Experts across the data spectrum have warned that many organisations are slowing their initial rush to implement AI as the cost-benefits of their investments appear less rosy than imagined and integration proves more difficult than hoped. Snowflake’s principal data strategist Jennifer Belissent added to the sense of caution, telling media recently that she thought 2025 would be the year in which GenAI must demonstrate its true value.

Snowflake believes it has the capabilities to bring AI’s potential to enterprises. The company’s confidence was demonstrated this week when it unveiled a US$20 million investment into an upskilling programme called One Million Minds + One Platform. The scheme aims to train 100,000 people and upskill a million more by 2027 in the capabilities needed to drive AI.

Commercially, the biggest recent demonstration of its commitment to AI came with the announcement of Snowflake Intelligence, which the company says will streamline workflows through the use of AI agents dedicated to automating specific tasks.

Clients will be given the tools to build individual agents tailored to their needs that can run within their Snowflake accounts, leveraging third-party data tools and Snowflake products to help them access, interrogate and optimise the use of their enterprise data.

“Through Snowflake Intelligence we’re enabling the ability to deploy agents that distinguish between different data tasks, for example, chatting with unstructured or structured data, and then autonomously deploy the right tool for the task,” said Patel. “This is the next frontier in democratising access to data and AI tools for business users.”

Partnership and Innovation

The company’s fully managed GenAI-based Cortex AI is the motor behind Snowflake Intelligence, enabling clients to run queries as well as access and use analytical models more easily. Through integration with existing capabilities on the platform, Snowflake said that clients will also enjoy “strong enterprise-grade compliance, security, privacy, discovery, and collaboration capabilities”.

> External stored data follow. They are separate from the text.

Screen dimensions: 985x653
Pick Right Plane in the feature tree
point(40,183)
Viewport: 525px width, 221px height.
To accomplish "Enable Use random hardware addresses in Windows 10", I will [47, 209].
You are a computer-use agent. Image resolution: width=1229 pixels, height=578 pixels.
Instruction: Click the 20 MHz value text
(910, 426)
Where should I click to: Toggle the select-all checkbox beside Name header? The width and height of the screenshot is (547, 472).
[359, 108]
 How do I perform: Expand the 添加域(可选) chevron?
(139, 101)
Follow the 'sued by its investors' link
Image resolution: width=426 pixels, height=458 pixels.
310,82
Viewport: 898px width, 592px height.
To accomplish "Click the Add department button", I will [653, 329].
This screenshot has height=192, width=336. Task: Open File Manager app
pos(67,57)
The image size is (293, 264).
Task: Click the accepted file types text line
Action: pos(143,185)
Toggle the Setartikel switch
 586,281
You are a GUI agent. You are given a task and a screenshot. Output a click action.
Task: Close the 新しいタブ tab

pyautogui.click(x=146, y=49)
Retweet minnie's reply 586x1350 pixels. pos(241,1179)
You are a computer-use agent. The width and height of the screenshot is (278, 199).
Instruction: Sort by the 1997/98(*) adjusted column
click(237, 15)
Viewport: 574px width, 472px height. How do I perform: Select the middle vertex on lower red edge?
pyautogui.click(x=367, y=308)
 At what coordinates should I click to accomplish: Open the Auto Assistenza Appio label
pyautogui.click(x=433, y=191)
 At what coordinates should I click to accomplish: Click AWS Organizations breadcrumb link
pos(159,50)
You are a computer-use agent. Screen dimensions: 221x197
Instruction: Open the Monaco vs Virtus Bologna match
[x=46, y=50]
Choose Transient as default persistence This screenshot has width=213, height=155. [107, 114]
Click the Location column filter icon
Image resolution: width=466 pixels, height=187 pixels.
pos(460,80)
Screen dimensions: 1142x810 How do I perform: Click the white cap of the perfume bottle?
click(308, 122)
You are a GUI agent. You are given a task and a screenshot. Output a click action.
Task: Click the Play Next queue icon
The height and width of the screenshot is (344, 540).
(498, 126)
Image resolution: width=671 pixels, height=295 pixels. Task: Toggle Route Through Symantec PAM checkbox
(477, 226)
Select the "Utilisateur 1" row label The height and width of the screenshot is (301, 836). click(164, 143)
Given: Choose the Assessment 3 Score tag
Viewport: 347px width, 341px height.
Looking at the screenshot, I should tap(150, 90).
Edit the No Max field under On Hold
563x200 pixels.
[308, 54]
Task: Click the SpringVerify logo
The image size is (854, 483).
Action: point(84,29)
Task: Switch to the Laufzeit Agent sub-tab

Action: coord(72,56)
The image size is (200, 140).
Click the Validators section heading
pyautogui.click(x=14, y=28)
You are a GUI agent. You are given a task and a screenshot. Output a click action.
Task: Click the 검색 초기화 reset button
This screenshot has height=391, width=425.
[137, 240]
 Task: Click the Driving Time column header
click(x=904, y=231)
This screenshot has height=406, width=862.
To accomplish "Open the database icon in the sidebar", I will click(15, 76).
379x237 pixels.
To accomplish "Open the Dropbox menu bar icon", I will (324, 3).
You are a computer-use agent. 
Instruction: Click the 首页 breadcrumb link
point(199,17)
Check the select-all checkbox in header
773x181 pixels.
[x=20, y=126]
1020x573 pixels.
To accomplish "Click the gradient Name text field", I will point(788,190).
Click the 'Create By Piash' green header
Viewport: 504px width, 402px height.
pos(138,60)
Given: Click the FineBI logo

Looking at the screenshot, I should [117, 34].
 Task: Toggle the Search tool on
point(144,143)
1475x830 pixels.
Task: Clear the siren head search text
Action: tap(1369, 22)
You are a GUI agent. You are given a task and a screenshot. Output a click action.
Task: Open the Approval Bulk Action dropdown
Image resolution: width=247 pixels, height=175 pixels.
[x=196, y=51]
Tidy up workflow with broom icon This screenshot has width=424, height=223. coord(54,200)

Snowflake Intelligence will be complemented by a strategic partnership with AI safety and research company Anthropic, which will enable the deployment of the latest Claude 3.5 Sonnet model into the Snowflake platform to “unlock state-of-the-art LLM powers for our enterprise customers,” said Patel.

The new solution will also benefit from Snowflake’s acquisition of data pipeline accelerator and observability provider Datavolo. This, said Patel, would help clients integrate unstructured data.

Internal Marketplace

Another innovation under preview is an internal marketplace that will enable clients to make their own data, models and other data products available across their enterprise.

“Many customers have been forced into a ‘build-first’ approach to self-service, wrestling with fragmented data lakes, data mesh architectures, multiple catalogues and lineage tools,” said Patel. “It’s been a slow, painful process—delivering far less value than expected and delaying the business outcomes they urgently need.”

The internal marketplace will let customers centralise and share their directory of data, applications, AI, and machine learning models, he said. Teams can seamlessly browse, discover, and access these assets across the organisation, “unlocking collaboration at scale”.

“You’re going to have all these different teams, which have their own versions of their data and data models, and now they’re all going to converge on an internal marketplace where they can find things, try things and share things in a more collaborative way.”